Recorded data
▬▬▬
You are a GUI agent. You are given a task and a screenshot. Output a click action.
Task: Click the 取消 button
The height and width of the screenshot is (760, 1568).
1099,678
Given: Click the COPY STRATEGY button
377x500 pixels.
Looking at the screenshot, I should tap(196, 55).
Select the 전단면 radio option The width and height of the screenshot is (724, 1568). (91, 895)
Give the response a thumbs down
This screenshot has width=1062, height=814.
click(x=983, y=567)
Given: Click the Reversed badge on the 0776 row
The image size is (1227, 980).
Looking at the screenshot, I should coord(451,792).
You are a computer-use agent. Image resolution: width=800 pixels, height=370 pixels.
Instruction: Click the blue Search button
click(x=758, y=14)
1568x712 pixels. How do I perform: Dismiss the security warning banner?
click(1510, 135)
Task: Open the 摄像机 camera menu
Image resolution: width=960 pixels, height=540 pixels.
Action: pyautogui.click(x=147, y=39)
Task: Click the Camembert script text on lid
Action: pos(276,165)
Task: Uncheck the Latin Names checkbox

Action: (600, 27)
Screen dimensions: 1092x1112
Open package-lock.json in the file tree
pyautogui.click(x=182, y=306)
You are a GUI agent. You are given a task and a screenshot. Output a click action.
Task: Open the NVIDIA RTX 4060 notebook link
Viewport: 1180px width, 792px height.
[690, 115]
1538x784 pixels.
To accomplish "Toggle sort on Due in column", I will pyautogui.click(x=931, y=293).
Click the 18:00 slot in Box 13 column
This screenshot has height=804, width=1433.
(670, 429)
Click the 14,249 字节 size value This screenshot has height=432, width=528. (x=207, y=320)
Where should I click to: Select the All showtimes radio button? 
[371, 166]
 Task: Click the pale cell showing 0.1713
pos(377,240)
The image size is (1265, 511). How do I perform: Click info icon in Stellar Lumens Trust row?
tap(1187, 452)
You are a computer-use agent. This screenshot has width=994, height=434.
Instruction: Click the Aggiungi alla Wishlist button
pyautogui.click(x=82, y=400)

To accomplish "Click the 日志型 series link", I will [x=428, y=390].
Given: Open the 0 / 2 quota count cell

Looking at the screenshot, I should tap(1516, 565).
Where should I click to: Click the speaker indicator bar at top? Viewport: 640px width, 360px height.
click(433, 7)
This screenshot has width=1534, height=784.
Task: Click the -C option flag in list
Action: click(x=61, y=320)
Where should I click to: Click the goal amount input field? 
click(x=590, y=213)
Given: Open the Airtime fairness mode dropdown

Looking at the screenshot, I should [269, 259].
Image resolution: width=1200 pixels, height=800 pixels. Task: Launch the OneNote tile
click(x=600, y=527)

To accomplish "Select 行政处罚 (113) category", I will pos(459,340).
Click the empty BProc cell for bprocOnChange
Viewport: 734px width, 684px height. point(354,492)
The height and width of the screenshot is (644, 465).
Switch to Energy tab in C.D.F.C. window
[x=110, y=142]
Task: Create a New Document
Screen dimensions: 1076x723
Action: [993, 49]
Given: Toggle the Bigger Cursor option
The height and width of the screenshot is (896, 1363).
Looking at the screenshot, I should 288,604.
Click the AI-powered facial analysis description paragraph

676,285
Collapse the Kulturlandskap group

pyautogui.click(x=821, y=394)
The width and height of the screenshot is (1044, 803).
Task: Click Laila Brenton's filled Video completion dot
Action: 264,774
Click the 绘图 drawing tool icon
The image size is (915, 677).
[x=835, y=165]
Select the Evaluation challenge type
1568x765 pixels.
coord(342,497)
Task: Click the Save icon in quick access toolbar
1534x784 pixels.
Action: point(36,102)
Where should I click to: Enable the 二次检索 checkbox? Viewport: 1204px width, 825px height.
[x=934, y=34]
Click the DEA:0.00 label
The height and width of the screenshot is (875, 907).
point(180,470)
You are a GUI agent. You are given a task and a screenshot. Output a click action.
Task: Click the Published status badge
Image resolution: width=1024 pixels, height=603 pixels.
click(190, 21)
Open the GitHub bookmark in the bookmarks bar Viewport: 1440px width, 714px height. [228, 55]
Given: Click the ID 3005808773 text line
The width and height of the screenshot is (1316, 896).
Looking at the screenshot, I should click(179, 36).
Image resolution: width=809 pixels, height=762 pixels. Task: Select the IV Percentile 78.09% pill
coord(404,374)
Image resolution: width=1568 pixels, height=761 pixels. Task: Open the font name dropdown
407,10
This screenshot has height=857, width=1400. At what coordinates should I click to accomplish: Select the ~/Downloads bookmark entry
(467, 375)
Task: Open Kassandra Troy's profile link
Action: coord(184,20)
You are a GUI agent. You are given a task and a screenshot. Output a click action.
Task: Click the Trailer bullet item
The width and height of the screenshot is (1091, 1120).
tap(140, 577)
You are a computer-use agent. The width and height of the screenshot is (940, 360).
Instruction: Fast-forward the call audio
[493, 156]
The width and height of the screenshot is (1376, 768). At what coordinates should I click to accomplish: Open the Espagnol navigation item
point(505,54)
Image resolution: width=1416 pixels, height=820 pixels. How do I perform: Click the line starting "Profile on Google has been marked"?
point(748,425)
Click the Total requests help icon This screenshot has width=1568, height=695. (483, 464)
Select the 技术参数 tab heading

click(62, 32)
▬▬▬
EXERCISE
The span to print begins at the line containing "You are a computer-use agent. The" and ends at the final line of the entries; print it exactly and print nothing else.

SOLUTION TO THIS PROBLEM
You are a computer-use agent. The width and height of the screenshot is (940, 360).
Instruction: Fast-forward the call audio
[493, 156]
The width and height of the screenshot is (1376, 768). At what coordinates should I click to accomplish: Open the Espagnol navigation item
point(505,54)
Image resolution: width=1416 pixels, height=820 pixels. How do I perform: Click the line starting "Profile on Google has been marked"?
point(748,425)
Click the Total requests help icon This screenshot has width=1568, height=695. (483, 464)
Select the 技术参数 tab heading

click(62, 32)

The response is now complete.